Yes, Assad must go. We keep being fed the bumper stickers. The Saudis are fighting for freedom in Yemen. We are fighting al-Qaeda and ISIS in Iraq. And so on. These are the catch-phrases of our time. They are repeated nightly. To question them is to question our goodness, the wisdom of our benevolent interventionism worldwide. It is almost deafening. It is all hollow.
Meanwhile these two young Christian girls were killed in the Abo Remaneh district of Damascus today by mortar fire from US-backed "moderate" rebels:
Their names are Grace Khoury and Dina Yazjdi.
If Trump's new "Assad must go" policy is adopted, Syrian Christians will disappear,
http://www.theamericanconservative.com/dreher/assad-palm-sunday-us-assad/
as did Iraqi Christians
http://www.foxnews.com/world/2017/03/21/christianity-in-iraq-is-finished-says-canon-andrew-white-vicar-baghdad.html
after their US "liberation."
While it may seem hopeless, Washington seems to be losing the script, even if the mainstream media pretends not to notice. The contradictions are becoming too difficult to manage. Perhaps a few quick examples will suffice:
1) According to an important recent study by the respected mainstream IHS Jane's Terrorism and Insurgency Centre, it really is Assad who is fighting the most against ISIS. Some 43 percent of ISIS's battles are against Assad's forces while ISIS battles the US-backed coalition only 17 percent of the time.
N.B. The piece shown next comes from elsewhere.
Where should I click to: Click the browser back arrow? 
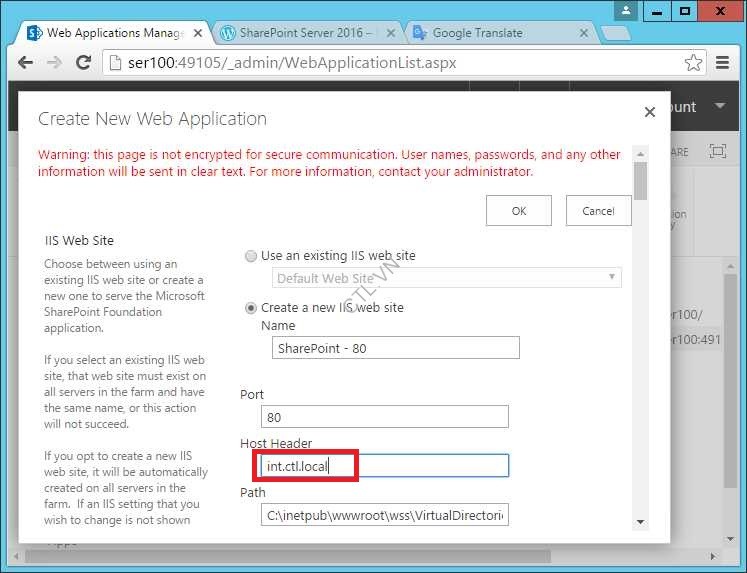tap(25, 63)
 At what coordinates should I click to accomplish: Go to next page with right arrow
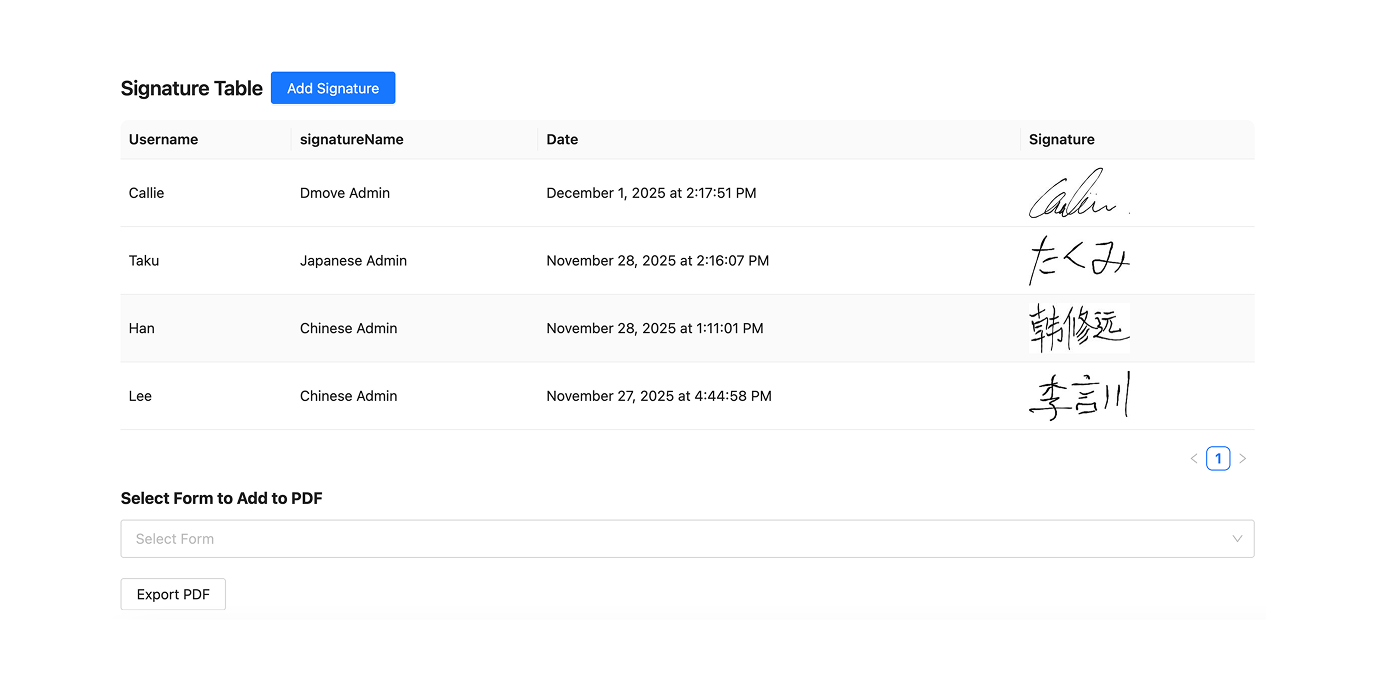[x=1243, y=459]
Jane's concluded that a successful US overthrow of Assad would usher in a victory for ISIS in Syria. Let that sink in next time you hear a Trump Administration official repeat "Assad must go."
2) Our NATO allies Turkey are bombing our main proxy army in Syria, the Kurdish YPG. Let that sink in as well. We are literally backing both sides while at the same time backing ISIS and al-Qaeda against Assad. This is a dream of those who manufacture the war components, but the American people by and large are not being informed that they are funding among the most cockamamie non-strategy in history in Syria. Washington entertains the fantasy that once Raqqa is "liberated" from ISIS rule, it can place the Kurds in charge of this strategic eastern capital of Syria. As if the Turks will accept the creation of a de facto Kurdish state.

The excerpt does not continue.